15. In its Task Force Report, Division 19, the Society for Military Psychology, provided examples of a deep anti-military bias in the HR, including a lack of familiarity with basic aspects of DoD culture and practices. The HR argued that the military psychologist in the alleged conflict of interest situation (point 14) would have suffered severe professional consequences had the PENS report stated the role of behavioral science consultant was not appropriate. In fact, a military psychologist in this situation would be reassigned to another duty without penalty. The HR’s assertion is thus demonstrably incorrect.
16. In January 2016, the Department of Defense sent a letter to APA regarding the 2015 Council resolution. This letter pointed out that:
- The 2015 Resolution’s prohibition on providing healthcare services to detainees at certain settings is inconsistent with Common Article 3 of the Geneva Conventions. (Thus, a resolution designed for psychologists to promote human rights appears instead to risk violating human rights.)
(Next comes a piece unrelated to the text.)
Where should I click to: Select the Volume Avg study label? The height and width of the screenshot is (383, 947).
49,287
- The blanket prohibition against psychologist involvement in interrogations is reactive and harms our national interest given the variety of threats our nation faces in the contemporary world.
17. At its August 2015 meeting, Council never discussed the fact that the 2015 resolution would prevent psychologists from providing healthcare services to detainees in contravention to Common Article 3 of the Geneva Conventions.
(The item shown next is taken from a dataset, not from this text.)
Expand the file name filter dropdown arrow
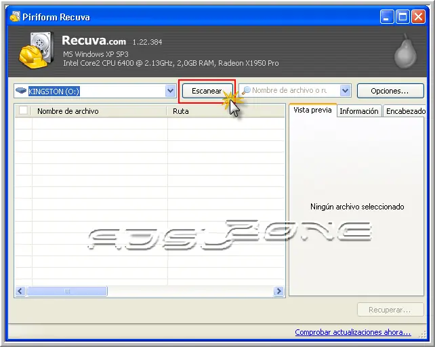Screen dimensions: 435x347 click(345, 91)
18. The 2015 APA resolution states that psychologists may consult on humane methods of interrogation, but that psychologists may not consult on humane interrogations. Council did not identify what—if any—ethical distinction permits one and yet prohibits the other.
19. APA and Mr. Hoffman stated that there was a strong preference for the HR to be presented and discussed at Council’s August 2015 meeting in Toronto. The 2015 Board has not explained whose “strong preference” this was, nor why it was more important for the HR to go forward in August than it was to ensure that colleagues were not harmed—in certain cases severely and irreparably harmed—by disseminating false and/or highly misleading information. These colleagues did not have an opportunity to respond (or in certain cases, even to see the HR) prior to the HR’s public release. The 2015 Board’s decision to move forward hastily—to address events that had occurred a decade or more in the past—was especially questionable given:
- The length of the HR—540+ pages with thousands of pages of reference material—made it highly unlikely Council would have an opportunity to read the report with the appropriate and necessary care and diligence prior to its meeting;
- The HR itself contains many indications that it was not complete and required further attention and ultimately a revision. (Although the revision was woefully inadequate.) The HR itself acknowledged it was not finished.
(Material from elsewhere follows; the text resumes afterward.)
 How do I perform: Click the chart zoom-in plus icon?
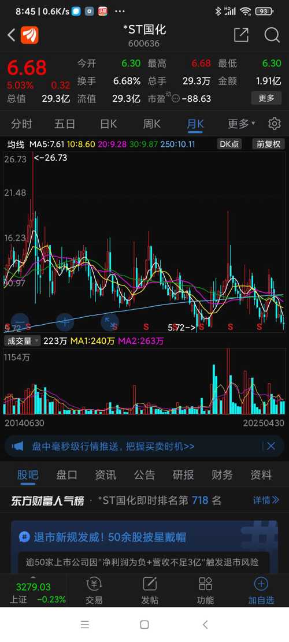pos(65,322)
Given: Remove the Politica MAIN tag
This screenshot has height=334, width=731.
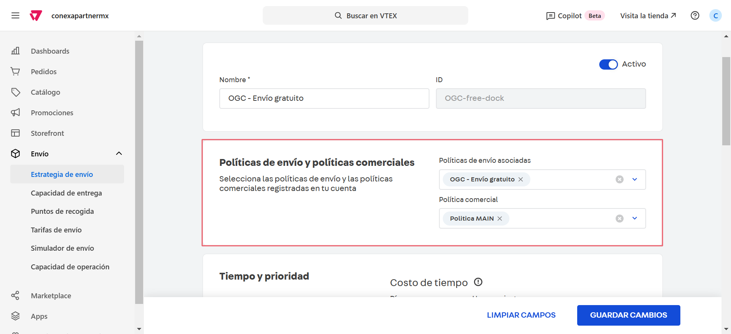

20. There is now overwhelming evidence that the IR process and the HR were severely flawed, as only partially described here. APA’s response to this evidence is, as yet, not consistent with a commitment to transparency, truth, or fairness. Colleagues who devoted years of service to APA have suffered and continue to suffer egregious harm because of the IR process and the HR, and the 2015 Board’s handling of them.